Small French Buildings

Coffin, Jr., Lewis A., Henry M. Polhemus and Addison F. Worthington. Small French Buildings: The Architecture of Town and Country, Comprising Cottages, Farmhouses, Minor Chateaux or Manors with their Farm Groups, Small Town Dwellings, and a Few Churches. New York: C. Scribner, 1921.

Small French Buildings is an English-language celebration of the French vernacular in Normandy, Brittany, the Cote d’Or and Dordogne. The book divides its collection of 183 plates into four sections by building type: Cottages, Churches and Chapels, Town Houses, and small Châteaux, Manors and other farm buildings. While it is unclear why certain buildings are highlighted in this volume, the images included provide access (though somewhat distilled) to the architecture of the everyday–where people lived, worked, played and dreamed.
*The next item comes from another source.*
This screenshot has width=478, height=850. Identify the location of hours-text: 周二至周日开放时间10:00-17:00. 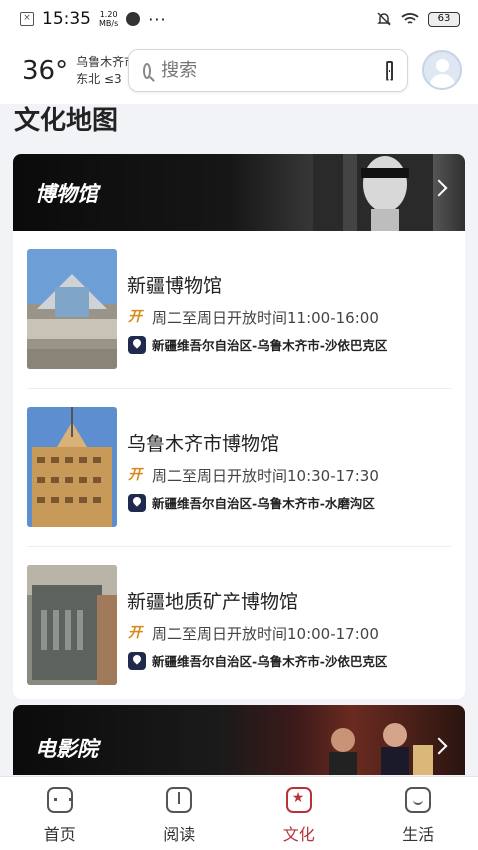
(266, 634).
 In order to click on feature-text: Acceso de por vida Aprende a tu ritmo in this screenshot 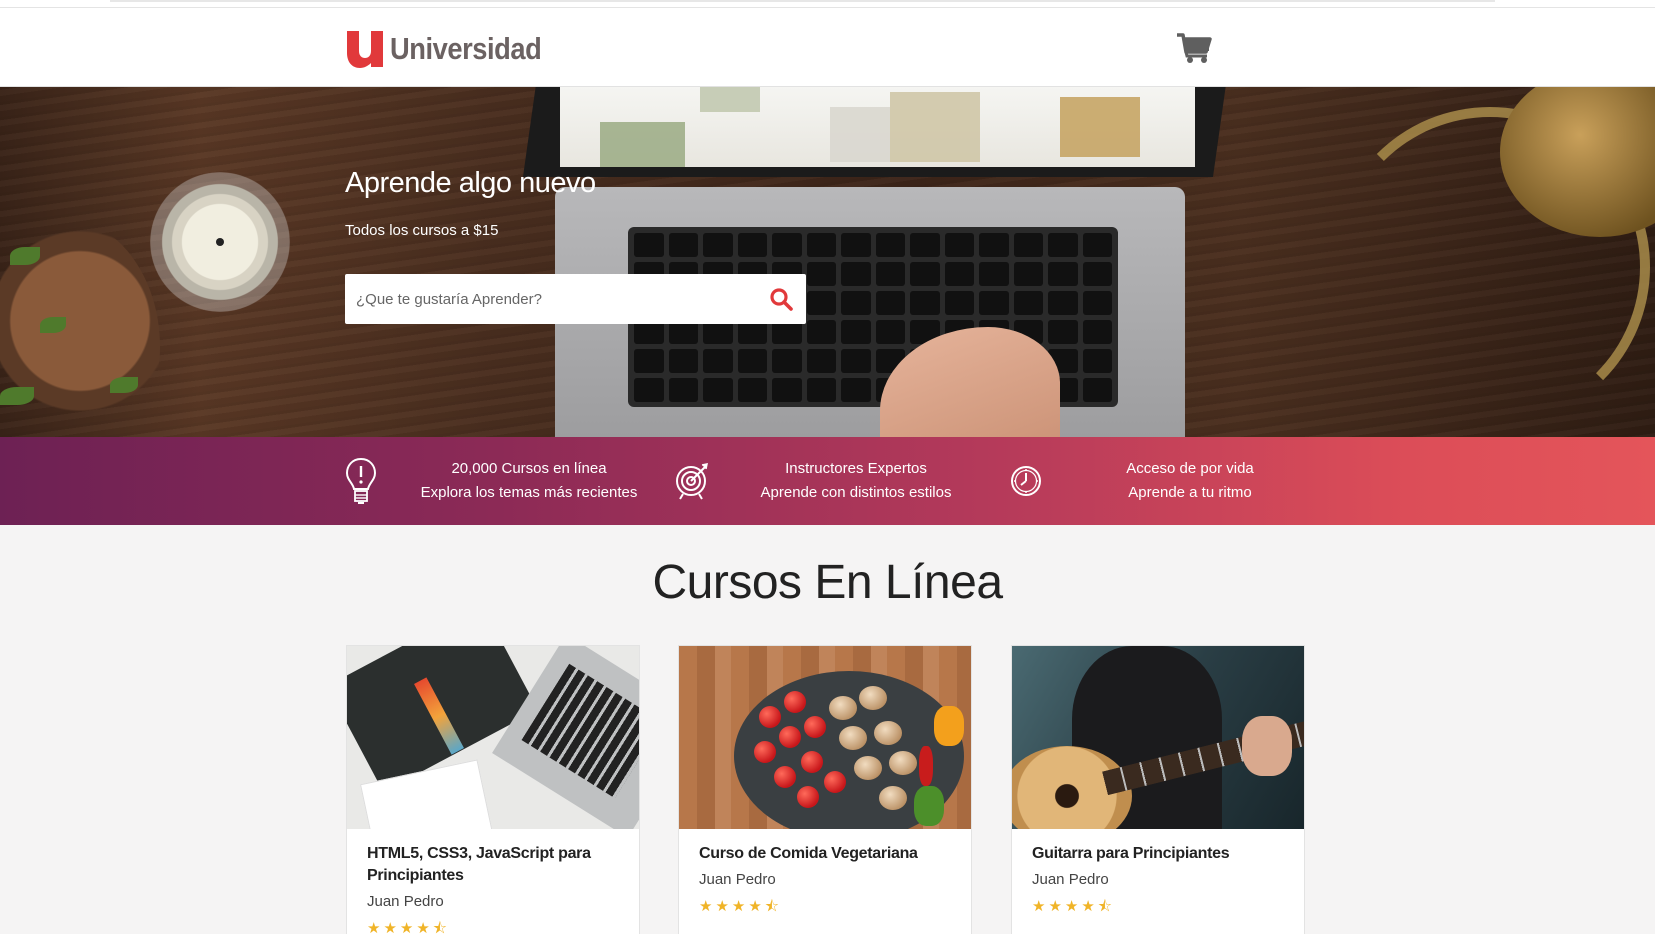, I will do `click(1190, 481)`.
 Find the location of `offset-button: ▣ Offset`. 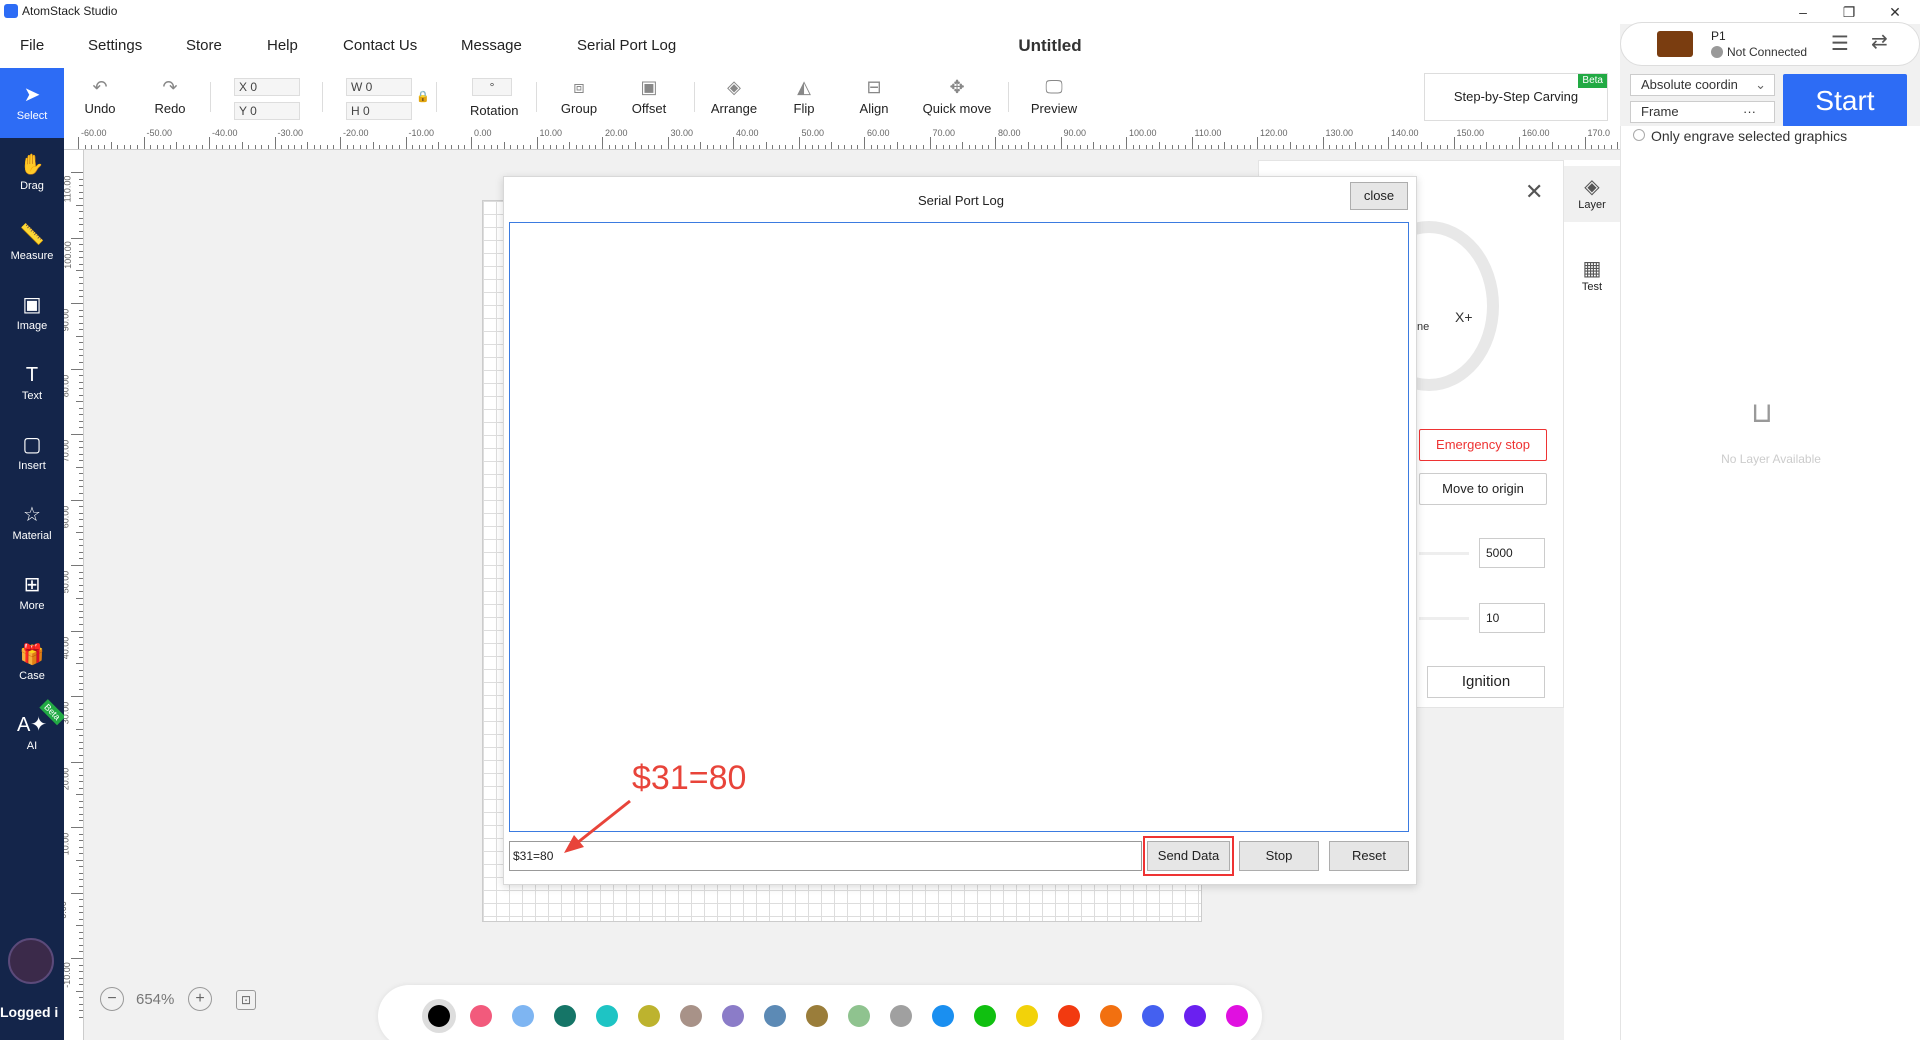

Published in 1921, this idealized vernacular, however uncluttered by its society, is a unique document in an era when art and architectural historians were generally concerned with the canon.

Library of Congress call number: NA 1041 C6

2 thoughts on “Small French Buildings”

  1. Architects Lewis A Coffin and Henry M Polhemus, upon discharge from the military shortly after WWI, returned directly to Normandy where they served during the war because of their overwhelming love for the French architecture they’d discovered during deployment.

    This trip was to document and cronicle a small sample of the vast selection of notable French architectural styles that ultimately served as a springboard for much of their celebrated work, and ultimately contribute to the French Revivalist era of architecture in America during the 1920s and 1930s.

    The going was rough, as much of Normandy had suffered damage from the war and a great deal of the roads were destroyed making travel on bicycles the preferred, albeit awkward, method of travel for the partners.